Outcast by Darren Greer

Outcast by Darren Greer

Author:Darren Greer [Greer, Darren]
Language: eng
Format: epub
ISBN: 9781999427511
Publisher: Apotheosis Press
Published: 2018-09-30T22:00:00+00:00


Two

When Tommy and I were boys we played a game one whole summer called Jungle Joe. It started when we both got G.I. Joes for graduating elementary school when we were twelve. I had wanted one because all the kids in school were getting them. Tommy got his because his mother had bought him a Barbie for Christmas, and his father made a fuss.

“You’re just encouraging it,” Tommy and I overheard him say. “The boy won’t have a chance.”

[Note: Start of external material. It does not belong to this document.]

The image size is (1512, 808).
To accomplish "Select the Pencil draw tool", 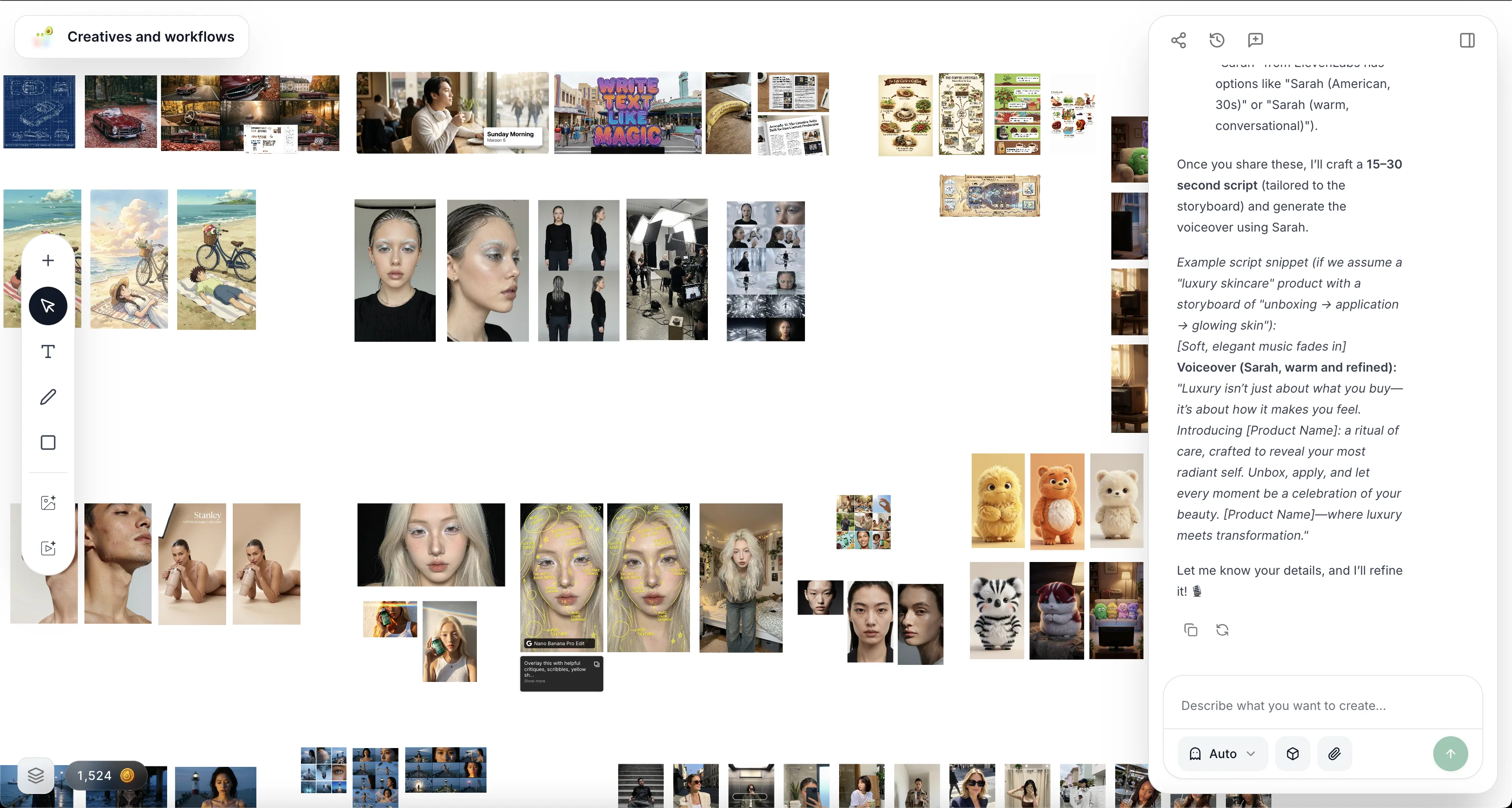I will (48, 397).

Neither Tommy nor I knew what “it” was, but we both agreed it must be pretty bad. “Hoof and mouth disease?” said Tommy.

“Polio?” said I.

We were both pretty precocious for twelve-year-olds. Tommy was enervated by his G.I. Joe. He wore a moustache, for one thing, and even at twelve, Tommy hated moustaches, likely because his father wore one. His father forced Tommy to leave his Barbie set at home and take his G.I. Joe to my house and play. At first, Tommy wanted to make his G.I. Joe go skydiving without the little parachute that came with the set, but I convinced him to play normally with the action figure. He’d still break out in wild suggestions though. “Let’s set him on fire. See how he gets out of that!” Or, “Landmine! Got any firecrackers?”

I think Tommy enjoyed thinking up ways to destroy G.I. Joe as much as he did playing with his Barbie, but I wouldn’t let him. I taught him how to play with the doll as intended, and we set up miniature obstacle courses in the dirt drive in front of the garage and devised missions on which to send him. I was, even at that age, a warrior. My battle scenarios were complex, and even Tommy found them exciting. It wasn’t long though before I was dissatisfied with putting the foot-high figure through his paces. I needed something real. One of the nicest things Randy used to say about me was that I had a “strategic” mind.

“On a chessboard,” he’d say, “or in an exam room, or a virtual computer environment, I wouldn’t think about you twice. On a battlefield, I’d run for my life.”

When he said that it always made me feel strong and good in ways that are difficult to explain. I was a fighter, and it started when I was twelve years old playing G.I. Joe with Tommy.

* * *

Jungle Joe, when we finally devised it, consisted of ditching G.I. Joe and setting up a life- sized obstacle course for ourselves. My parents were permissive and didn’t mind if we rearranged the front yard, as long as we put everything back when we were done. Tommy wanted to arrange things stylistically, I wanted them done tactically, and between the two of us we made quite a team. My father had some old two-by-fours on the side of the garage, and we built an air assault tower that stood about nine feet high. My mother forced us to build it behind the garage, out of sight, and my father helped us so it would be sturdy and safe.